Why Edward Snowden is spilling U.S. secrets to China

The NSA leaker is talking to the Chinese press, and he wants China to know that the U.S. hacks its servers, too

The front page of South China Morning Post is displayed at a news stand in Hong Kong on June 13.
(Image credit: AP Photo/Kin Cheung)

Edward Snowden says he became so concerned about the National Security Agency's widespread collection of U.S. citizens' data, he decided to leak top secret U.S. documents to sympathetic journalists. So on May 20, recounts The Guardian, the NSA IT contractor boarded a plane for Hong Kong with a suitcase, a Rubik's Cube, one book, and four laptops "that enabled him to gain access to some of the U.S. government's most highly-classified secrets."

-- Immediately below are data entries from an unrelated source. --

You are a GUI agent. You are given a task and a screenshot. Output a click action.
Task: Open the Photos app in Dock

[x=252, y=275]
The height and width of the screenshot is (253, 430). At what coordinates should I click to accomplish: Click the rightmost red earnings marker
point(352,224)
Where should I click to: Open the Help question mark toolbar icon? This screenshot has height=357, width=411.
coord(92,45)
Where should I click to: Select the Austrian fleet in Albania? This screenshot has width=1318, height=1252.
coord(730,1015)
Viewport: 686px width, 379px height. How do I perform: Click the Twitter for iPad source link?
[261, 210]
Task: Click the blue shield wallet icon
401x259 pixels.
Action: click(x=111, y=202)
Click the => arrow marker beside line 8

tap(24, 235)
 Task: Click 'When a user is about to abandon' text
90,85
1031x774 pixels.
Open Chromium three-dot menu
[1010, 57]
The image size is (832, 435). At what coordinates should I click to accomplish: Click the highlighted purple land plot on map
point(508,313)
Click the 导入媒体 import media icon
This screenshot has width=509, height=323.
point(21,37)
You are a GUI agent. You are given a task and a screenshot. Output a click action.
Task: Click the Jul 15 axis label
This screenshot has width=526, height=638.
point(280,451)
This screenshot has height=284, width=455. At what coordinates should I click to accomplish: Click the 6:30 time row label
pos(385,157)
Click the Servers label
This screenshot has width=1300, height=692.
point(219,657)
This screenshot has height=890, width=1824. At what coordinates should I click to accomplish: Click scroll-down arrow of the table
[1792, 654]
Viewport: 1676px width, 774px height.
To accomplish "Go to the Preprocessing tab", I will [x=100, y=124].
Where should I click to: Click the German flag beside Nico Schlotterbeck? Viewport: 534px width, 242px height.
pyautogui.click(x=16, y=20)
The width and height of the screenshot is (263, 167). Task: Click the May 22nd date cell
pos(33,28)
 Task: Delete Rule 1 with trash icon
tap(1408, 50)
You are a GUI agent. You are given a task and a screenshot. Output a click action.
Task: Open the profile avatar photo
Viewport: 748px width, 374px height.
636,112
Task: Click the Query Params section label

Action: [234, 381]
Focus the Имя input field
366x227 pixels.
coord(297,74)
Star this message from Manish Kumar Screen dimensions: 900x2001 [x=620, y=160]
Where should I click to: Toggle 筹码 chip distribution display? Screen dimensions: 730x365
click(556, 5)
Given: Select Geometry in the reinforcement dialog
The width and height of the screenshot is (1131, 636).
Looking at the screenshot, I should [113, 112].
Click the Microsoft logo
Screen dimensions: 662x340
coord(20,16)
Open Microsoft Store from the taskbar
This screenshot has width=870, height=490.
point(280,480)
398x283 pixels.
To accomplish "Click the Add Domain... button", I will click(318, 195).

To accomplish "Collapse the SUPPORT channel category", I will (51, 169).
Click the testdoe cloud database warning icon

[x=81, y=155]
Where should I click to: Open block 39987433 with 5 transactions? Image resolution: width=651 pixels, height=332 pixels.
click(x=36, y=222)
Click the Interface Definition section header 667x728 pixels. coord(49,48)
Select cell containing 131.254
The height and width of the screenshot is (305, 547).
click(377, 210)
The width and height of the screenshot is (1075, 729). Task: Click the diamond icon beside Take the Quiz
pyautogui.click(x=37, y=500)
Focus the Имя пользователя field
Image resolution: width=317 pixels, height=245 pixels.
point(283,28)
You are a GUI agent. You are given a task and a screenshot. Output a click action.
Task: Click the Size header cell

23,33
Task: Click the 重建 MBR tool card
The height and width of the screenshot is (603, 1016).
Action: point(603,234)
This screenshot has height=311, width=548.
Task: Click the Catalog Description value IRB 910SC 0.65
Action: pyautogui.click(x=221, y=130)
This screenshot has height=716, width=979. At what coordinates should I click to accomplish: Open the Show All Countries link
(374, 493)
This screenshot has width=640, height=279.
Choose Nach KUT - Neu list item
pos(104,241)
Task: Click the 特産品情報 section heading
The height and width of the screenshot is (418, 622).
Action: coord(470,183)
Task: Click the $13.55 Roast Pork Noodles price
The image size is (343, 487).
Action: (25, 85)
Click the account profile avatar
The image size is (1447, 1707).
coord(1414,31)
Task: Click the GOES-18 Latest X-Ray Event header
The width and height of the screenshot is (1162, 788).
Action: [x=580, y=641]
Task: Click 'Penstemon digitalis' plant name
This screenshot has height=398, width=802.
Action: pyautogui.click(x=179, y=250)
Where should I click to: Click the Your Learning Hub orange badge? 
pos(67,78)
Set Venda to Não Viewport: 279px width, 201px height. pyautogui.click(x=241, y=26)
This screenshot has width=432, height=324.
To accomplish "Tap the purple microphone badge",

On the night of June 9, The Guardian posted a video of Snowden in his Hong Kong hotel room, introducing himself to the world as the NSA leaker and explaining why he gave up everything to blow the whistle. By noon the next day, he had checked out of his hotel room and disappeared — until Wednesday, when Snowden gave an interview to Hong Kong's English-language South China Morning Post.

Much of the interview involved Snowden talking about his plans — he says he'll stay in Hong Kong and fight extradition to the U.S. — and saying nice things about the quasi-independent Chinese territory. But the SCMP says Snowden also let the paper view some "unverified documents" showing that "the NSA had been hacking computers in Hong Kong and on the mainland since 2009."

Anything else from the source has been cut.